There are 67 active clergy; 6 on leave as chaplains or other services; 13 superannuated; 5 have a general license to officiate in the Diocese. The work amongst the young is healthy. The work amongst the boys is stimulated by the appointment of the Youth Secretary. A similar appointment for work amongst girls is badly needed.

Camp Artaban continues its service as a training centre in the summer months. Nine hundred went through the camp in 1948. There were five children's camps; two camps for the Borstal School; one camp for the blind; and one adult summer school. At the present time one views with alarm the fact that Church children are being trained to attend Sunday School in the morning and thereby are encouraged to stay away from the usual Church worship.

During 1948 St. Jude's Home was established in which some twenty-two elderly ladies at a comparatively mild cost to themselves are able to enjoy congenial surroundings.

The W. A. with its large and enthusiastic membership continues to do a great deal for the extension of the Kingdom.

In common with every Diocese we have the problem of providing cars for the mission parishes.

FRANCIS NEW WESTMINSTER.

DIOCESE OF CALEDONIA

The Diocese of Caledonia which extends over the Northern part of British Columbia offers a varied field of labour in the agricultural, mining, logging, paper-making and fishing industries. With the exception of the towns along the line of the C.N.R. railway and on the coast the area is sparsely settled involving a considerable amount of travelling on the part of our missionaries to carry the ministrations of the Church to the scattered congregations. It is one of the most completely missionary dioceses in the whole Canadian Church having only one self-supporting parish.
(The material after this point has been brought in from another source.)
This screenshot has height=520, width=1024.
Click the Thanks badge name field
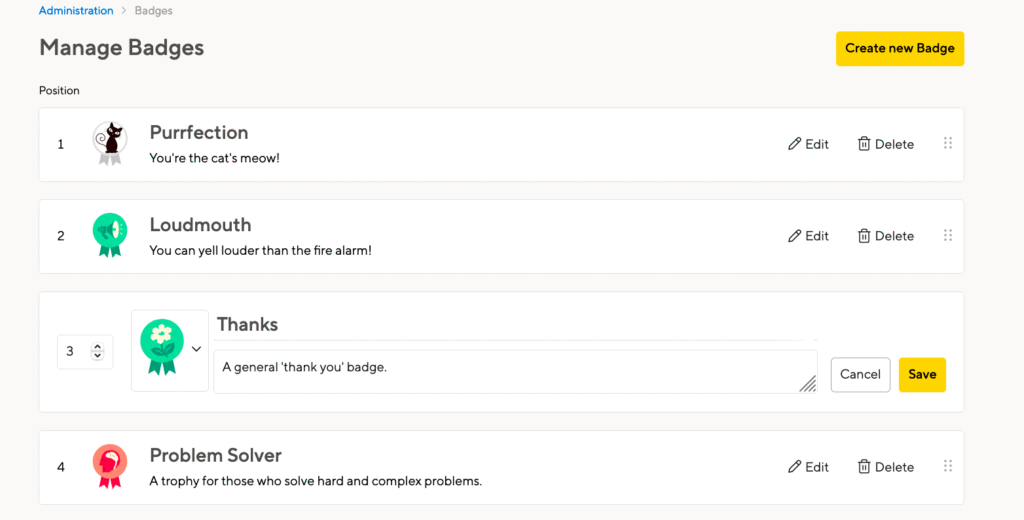point(515,325)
The Church work has suffered severely in recent years through the lack of clergymen. It would seem that the problems of men and means cannot be solved at the same time. A few years ago it was the finances that were the cause of anxiety. The Canadian Church through the M.S.C.C. has generously helped to solve that problem so that we are able to pay the stipends of the clergy regularly. We are now faced with the problem of how to find the clergy for our vacant missions, at least six additional priests are needed.

The native missions in particular have suffered through lack of ordained men. It is imperative that these missions should have a resident priest if we are to resist successfully the encroachment of the sects and the agents of Communism who are active along the Coast.

A new day is dawning for our native people. This year they will vote for the first time in the Provincial elections. To a man they belong [13/14] to a strong organization known as the Native Brotherhood. Although of recent origin it is making itself felt in the affairs of the Province both commercially and politically. We are responsible for the spiritual welfare of these people and should be giving them leadership and guidance. Unfortunately it is impossible to do this effectively with our present staff of clergy.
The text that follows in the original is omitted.